__About this task__
Work out how many lines of the listing hold the string "computer", then answer with that number and nothing else.

□ □ □ □ □

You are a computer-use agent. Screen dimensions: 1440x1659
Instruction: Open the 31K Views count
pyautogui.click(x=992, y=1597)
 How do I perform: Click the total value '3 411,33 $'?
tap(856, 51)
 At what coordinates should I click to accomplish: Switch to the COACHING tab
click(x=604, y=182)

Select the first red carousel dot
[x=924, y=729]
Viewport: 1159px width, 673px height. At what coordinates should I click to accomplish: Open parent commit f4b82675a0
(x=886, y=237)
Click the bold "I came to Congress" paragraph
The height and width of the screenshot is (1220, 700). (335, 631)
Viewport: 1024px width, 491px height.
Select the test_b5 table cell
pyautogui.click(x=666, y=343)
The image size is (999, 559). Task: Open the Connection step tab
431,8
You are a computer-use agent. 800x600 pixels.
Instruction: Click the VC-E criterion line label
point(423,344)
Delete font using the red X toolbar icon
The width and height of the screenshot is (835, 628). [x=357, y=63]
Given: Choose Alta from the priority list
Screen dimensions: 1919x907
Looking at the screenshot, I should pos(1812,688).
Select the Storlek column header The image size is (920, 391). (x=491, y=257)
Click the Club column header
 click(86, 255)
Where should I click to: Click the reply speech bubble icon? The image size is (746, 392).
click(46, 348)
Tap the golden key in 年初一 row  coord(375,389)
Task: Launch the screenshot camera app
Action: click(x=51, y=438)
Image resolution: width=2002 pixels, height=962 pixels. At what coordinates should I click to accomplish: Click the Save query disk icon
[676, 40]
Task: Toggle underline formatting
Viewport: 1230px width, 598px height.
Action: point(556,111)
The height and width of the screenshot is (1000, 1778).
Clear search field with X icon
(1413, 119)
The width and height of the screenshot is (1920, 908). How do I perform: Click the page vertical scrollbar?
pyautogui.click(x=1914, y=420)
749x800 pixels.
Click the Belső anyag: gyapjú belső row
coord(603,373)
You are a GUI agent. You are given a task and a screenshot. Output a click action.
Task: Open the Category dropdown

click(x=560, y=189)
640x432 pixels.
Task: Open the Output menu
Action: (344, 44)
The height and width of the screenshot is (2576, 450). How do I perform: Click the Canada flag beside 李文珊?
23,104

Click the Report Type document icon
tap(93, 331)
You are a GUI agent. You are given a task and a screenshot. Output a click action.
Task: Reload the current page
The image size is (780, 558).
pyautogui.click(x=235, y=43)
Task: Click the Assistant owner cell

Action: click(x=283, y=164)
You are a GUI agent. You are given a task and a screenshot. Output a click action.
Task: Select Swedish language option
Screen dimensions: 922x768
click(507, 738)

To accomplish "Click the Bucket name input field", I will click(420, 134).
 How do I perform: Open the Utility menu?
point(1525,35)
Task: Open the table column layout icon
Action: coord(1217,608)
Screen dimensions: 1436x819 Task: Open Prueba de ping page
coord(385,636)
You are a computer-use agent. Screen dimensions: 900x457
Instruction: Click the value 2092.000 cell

□ □ □ □ □

__Output of the exercise__
3